Turner Sports, who paid $60m for the three-year deal are undoubtedly a massive surprise. While they do have a strong presence in both college (NCAA) and professional basketball (NBA) on TBS, TNT, and truTV, as well as some baseball games (including playoffs), the last time they broadcast soccer was back during the 1990 World Cup! Here’s a taste of Randy Hahn and Ty Keough, both experienced soccer commentators (and player, in Keough’s case) from the way-back machine. Hahn is mostly known for hockey these days and is the voice of the NHL’s San Jose Sharks.
In any case, it’s not quite clear how or on which channels Turner will broadcast the Champions League, but at least we can say goodbye to games on Fox Sports 2 and the overpriced Fox Soccer 2Go. According to several reports, Turner (and soon to be parent company AT&T, who also own DirecTV) are making a big play in the sports space and this is just the latest example.
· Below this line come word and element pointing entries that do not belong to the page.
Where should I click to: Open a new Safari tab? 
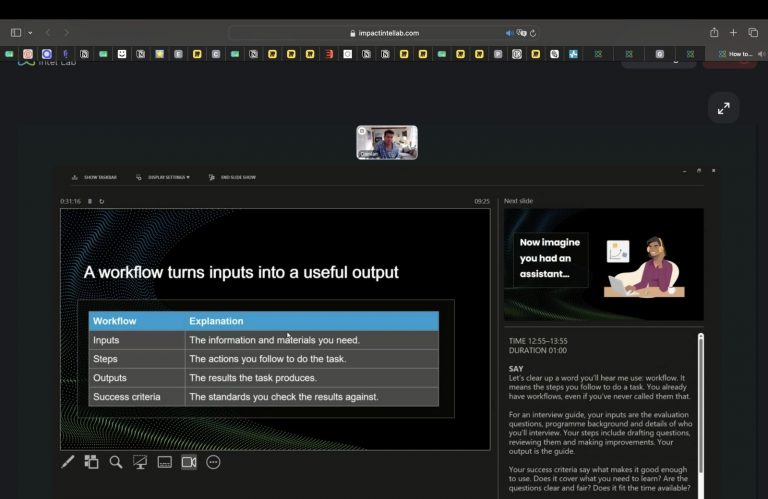click(733, 33)
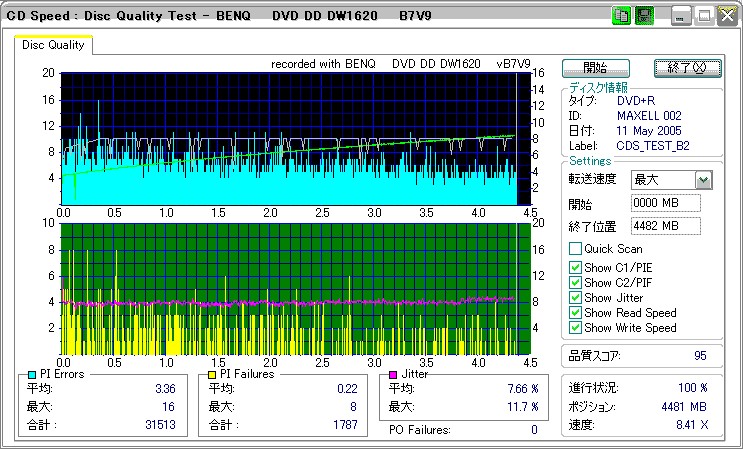Screen dimensions: 743x449
Task: Enable the Quick Scan checkbox
Action: (575, 249)
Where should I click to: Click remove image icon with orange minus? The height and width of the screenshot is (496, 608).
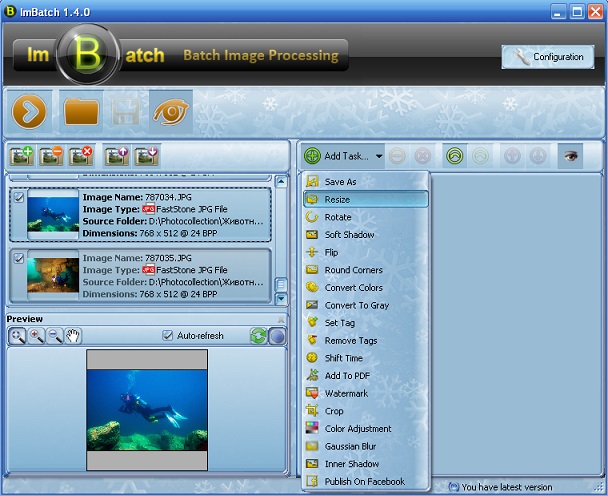[51, 156]
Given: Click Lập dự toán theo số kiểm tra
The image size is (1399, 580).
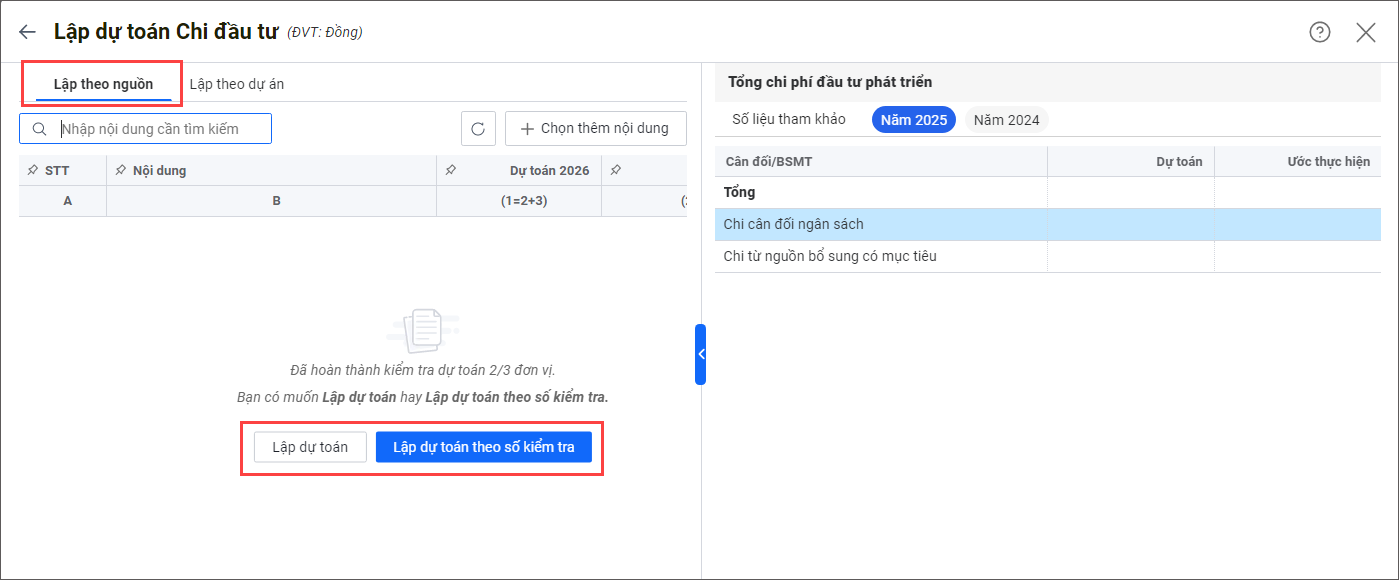Looking at the screenshot, I should click(x=484, y=447).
Incidentally, the biggest competition for Turner for the Champions (and Europa) League rights was not Fox, ESPN, or NBC (who did make a token bid), but a company called BAMTech, which started life as the streaming technology behind the excellent Major League Baseball family of online media, but now has expanded to handle the streaming services for the NHL, WWE, HBO, and Eurosport as well. Digital, on-demand, and hopefully cord-free is clearly the future, and the assumption is that Turner will be making the games available for streaming as well. According to the same report, Turner and NBC in fact combined their streaming services just recently to better compete with BAMTech.
Meanwhile, Univision paid $35m for the Spanish language rights and that is exciting in and of itself since the Spanish-American media giants are often at the forefront of new streaming options, such as showing games via Facebook.
In any case, the main takeaway is that Fox is out, and there shall be much rejoicing.